Analysis of bacterial proteins interfering with eukaryotic cell proliferation

Descriptions of a role of some bacterial pathogens in counteracting tumour progression in humans date back to the end of XIX century. Recently, it was reported that two members of the family of cupredoxins, azurin from P. aeruginosa and rusticyanin from A. ferrooxidans, are able to enter in and to induce apoptosis and/or cell cycle arrest in a number of different cancer cell-lines. The apoptotic effect mediated by azurin was confirmed also in vivo. One of the specific aims of this thesis was to assess whether the expression of cupredoxins in S. cerevisiae could recapitulate the effects observed in mammalian cancer cell-lines. The induction of cupredoxins expression in yeast caused a strong growth delay accompanied by high cytotoxicity and alterations in cellular morphologies and bud emergence. These findings validated S. cerevisiae as a system to screen the plethora of bacterial proteins with potential anti-tumoral activity.
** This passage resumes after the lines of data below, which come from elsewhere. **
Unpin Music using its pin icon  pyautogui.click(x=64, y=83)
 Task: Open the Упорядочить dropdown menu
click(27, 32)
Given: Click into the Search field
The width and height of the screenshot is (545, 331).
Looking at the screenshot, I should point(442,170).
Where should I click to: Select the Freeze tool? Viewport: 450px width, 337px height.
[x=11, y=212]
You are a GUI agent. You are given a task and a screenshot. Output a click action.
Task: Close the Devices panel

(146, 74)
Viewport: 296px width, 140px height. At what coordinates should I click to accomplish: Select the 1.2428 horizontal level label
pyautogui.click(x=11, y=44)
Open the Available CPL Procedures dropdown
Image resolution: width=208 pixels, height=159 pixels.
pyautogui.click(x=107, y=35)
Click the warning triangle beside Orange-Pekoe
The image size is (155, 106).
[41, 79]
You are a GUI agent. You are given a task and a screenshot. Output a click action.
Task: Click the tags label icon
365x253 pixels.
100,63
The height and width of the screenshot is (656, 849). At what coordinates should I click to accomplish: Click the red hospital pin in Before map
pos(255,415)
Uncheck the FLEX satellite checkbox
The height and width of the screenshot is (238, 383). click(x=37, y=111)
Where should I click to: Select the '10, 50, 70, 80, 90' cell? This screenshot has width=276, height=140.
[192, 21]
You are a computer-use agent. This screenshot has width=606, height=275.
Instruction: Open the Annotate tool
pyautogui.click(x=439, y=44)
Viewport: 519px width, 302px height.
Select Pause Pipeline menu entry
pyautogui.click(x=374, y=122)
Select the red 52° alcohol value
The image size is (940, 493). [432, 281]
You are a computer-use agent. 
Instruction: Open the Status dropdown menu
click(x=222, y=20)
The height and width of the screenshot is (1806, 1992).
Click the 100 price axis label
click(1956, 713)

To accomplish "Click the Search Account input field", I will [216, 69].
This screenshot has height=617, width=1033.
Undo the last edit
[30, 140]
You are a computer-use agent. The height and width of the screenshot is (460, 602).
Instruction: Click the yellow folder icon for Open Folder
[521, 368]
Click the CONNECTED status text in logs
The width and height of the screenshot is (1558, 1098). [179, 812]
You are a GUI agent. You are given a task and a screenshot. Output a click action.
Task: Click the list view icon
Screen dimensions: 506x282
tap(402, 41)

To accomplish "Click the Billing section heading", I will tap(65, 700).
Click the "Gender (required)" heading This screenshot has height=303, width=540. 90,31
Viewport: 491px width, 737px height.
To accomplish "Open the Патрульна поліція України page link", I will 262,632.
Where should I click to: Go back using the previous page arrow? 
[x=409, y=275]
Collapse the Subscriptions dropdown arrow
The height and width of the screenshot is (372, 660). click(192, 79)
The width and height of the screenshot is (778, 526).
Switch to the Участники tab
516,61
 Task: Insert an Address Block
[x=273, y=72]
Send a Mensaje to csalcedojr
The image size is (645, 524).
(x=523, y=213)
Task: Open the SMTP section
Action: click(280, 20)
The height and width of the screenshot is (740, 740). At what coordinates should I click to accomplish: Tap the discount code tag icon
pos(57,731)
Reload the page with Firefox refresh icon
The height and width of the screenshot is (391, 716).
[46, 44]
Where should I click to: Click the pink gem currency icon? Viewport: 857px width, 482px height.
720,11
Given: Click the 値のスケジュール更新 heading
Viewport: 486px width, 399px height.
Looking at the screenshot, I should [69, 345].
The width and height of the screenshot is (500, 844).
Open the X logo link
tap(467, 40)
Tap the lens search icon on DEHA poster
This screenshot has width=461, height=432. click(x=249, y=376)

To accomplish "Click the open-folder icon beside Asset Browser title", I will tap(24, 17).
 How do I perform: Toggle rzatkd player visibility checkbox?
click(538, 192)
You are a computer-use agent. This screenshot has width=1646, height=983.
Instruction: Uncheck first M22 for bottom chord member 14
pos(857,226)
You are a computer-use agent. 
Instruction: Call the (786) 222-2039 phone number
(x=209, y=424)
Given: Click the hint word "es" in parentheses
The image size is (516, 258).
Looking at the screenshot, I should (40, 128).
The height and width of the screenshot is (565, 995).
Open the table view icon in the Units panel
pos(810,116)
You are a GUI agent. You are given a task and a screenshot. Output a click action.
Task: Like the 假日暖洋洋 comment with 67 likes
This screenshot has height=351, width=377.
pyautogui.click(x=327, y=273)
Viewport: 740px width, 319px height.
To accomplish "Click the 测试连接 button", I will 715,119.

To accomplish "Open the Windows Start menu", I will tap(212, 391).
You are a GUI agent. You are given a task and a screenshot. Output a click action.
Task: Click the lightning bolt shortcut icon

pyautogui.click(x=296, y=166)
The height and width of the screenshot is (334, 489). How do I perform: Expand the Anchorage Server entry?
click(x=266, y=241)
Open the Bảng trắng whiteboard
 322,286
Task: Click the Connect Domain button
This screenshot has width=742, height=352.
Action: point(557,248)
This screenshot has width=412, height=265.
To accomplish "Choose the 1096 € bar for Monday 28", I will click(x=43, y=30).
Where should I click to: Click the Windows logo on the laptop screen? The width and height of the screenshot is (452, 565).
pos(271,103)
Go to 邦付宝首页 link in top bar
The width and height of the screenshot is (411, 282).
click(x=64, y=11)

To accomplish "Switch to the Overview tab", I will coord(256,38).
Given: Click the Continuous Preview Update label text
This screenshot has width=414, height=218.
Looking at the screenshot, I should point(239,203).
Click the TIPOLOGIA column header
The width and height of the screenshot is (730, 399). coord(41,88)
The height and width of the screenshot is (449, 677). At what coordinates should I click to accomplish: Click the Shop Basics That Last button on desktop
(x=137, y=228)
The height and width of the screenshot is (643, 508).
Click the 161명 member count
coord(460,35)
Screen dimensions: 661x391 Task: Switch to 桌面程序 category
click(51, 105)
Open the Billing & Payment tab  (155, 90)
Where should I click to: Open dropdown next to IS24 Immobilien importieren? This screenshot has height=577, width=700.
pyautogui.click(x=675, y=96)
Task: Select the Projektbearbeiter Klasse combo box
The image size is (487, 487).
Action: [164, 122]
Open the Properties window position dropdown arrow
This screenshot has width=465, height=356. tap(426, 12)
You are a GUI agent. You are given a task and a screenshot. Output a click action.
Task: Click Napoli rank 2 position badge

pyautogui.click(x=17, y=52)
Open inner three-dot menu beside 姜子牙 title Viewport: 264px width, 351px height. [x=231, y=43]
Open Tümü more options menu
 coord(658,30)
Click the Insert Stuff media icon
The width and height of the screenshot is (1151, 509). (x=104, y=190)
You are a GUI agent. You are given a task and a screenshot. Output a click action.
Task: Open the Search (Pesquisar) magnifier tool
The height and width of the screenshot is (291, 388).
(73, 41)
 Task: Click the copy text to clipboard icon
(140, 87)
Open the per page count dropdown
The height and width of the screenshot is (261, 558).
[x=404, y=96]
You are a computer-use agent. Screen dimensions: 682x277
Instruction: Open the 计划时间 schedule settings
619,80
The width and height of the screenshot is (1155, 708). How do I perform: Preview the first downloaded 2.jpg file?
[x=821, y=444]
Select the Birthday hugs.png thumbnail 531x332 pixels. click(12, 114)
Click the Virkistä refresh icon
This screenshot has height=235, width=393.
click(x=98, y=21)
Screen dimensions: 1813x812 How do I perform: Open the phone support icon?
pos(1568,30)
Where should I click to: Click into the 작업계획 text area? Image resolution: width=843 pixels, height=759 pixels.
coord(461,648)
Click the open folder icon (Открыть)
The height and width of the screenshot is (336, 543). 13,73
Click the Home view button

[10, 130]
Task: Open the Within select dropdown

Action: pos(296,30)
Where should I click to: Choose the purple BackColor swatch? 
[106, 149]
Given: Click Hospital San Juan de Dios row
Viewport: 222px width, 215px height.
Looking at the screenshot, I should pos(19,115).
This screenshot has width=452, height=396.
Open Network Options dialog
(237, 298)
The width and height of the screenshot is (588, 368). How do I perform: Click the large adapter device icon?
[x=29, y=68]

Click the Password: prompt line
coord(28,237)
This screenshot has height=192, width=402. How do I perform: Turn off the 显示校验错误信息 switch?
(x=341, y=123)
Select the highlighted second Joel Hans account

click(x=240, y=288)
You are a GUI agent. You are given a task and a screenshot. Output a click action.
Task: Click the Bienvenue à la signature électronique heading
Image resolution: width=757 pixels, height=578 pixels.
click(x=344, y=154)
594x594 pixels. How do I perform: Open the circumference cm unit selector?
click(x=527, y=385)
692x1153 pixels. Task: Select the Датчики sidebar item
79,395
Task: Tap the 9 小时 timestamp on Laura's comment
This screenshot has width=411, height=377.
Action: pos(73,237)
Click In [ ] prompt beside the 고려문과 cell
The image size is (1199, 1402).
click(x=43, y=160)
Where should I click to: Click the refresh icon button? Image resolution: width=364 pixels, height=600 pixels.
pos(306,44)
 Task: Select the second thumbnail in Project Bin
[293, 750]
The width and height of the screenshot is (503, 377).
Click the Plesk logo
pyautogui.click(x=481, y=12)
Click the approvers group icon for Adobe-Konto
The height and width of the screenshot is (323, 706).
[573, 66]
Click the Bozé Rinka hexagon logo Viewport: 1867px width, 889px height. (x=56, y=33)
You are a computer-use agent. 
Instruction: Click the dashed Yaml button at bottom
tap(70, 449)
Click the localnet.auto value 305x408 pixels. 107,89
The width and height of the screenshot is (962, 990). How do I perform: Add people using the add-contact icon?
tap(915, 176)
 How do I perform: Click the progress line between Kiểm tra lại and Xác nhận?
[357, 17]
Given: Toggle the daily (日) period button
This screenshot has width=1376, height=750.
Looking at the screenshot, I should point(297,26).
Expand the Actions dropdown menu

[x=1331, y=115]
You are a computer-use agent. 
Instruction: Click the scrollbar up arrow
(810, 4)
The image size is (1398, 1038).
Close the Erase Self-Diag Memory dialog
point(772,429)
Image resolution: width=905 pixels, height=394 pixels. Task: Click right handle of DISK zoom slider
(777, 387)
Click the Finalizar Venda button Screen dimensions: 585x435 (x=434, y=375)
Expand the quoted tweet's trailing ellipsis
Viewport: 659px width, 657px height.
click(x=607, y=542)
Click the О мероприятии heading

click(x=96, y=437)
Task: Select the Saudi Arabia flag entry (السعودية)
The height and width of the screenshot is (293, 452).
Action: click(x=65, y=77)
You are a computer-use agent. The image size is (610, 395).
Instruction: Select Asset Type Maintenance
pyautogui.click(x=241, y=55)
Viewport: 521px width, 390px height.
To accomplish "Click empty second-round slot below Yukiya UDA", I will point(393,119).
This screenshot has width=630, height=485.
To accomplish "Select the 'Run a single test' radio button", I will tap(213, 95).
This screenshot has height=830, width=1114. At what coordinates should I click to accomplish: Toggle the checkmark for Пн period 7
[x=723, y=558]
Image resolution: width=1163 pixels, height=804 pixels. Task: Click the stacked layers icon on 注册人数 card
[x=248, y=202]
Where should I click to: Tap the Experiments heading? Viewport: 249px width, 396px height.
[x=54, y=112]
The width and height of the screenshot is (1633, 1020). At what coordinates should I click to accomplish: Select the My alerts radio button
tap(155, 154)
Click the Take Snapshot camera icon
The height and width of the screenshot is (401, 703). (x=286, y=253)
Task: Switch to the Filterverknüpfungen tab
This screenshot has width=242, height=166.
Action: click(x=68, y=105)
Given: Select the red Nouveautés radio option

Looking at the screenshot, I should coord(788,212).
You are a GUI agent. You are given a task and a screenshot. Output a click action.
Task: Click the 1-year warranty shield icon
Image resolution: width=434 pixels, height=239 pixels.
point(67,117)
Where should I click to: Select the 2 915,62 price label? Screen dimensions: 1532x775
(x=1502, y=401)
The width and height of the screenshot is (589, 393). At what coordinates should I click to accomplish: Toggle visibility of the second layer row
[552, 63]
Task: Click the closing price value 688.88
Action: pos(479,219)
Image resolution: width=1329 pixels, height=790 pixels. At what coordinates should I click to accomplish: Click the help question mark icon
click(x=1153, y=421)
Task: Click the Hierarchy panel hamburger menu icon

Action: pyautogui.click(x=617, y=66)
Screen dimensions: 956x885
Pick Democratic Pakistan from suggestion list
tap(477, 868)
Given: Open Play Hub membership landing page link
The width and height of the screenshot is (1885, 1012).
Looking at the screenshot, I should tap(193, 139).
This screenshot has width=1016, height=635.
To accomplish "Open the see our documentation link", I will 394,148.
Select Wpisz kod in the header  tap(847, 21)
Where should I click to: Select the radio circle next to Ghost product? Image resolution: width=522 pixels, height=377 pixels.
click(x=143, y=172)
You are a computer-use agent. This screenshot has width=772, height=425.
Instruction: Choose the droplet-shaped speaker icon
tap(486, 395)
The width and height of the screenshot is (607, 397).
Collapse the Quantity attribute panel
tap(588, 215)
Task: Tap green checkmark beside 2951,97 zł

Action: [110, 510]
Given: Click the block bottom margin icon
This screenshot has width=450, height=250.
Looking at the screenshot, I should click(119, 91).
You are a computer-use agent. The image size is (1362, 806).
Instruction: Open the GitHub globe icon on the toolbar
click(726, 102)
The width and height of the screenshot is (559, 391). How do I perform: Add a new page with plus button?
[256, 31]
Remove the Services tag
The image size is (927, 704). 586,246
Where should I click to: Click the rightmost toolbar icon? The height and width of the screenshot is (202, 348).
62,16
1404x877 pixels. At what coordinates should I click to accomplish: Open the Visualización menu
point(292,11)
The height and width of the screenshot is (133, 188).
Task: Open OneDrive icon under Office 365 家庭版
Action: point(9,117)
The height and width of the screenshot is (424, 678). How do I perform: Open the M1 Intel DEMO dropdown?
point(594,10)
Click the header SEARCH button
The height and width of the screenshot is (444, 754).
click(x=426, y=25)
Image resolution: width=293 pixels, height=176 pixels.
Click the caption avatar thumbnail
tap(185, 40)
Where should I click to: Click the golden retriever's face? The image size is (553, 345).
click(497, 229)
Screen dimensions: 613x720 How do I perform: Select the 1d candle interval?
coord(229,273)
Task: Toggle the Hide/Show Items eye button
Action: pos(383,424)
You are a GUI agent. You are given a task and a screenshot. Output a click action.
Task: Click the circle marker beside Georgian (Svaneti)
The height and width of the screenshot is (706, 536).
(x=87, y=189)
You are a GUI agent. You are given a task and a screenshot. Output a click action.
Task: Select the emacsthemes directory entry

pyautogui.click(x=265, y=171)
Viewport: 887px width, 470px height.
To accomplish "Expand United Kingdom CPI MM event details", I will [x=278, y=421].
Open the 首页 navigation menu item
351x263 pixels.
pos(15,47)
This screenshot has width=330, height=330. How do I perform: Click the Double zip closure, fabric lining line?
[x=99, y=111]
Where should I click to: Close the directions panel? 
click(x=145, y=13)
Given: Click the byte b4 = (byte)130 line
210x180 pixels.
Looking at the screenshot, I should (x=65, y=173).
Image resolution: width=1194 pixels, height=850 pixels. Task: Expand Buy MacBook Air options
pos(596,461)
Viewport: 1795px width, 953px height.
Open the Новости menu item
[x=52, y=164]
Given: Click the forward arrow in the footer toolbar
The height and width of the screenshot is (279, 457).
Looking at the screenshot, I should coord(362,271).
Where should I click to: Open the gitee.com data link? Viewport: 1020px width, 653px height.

Since, at least in the case of azurin, the pro-apoptotic effects on cancer cells was traced to direct interaction with the tumor suppressor protein p53, we also investigated the possibility to find new bacterial-derived interactors of p53 through Yeast Two Hybrid System. During this screening we observed the strong interaction of a bacterial protein with murine and human p53. This interaction was extremely specific as P. aeruginosa and E. coli homologs did not exhibit a similar behaviour.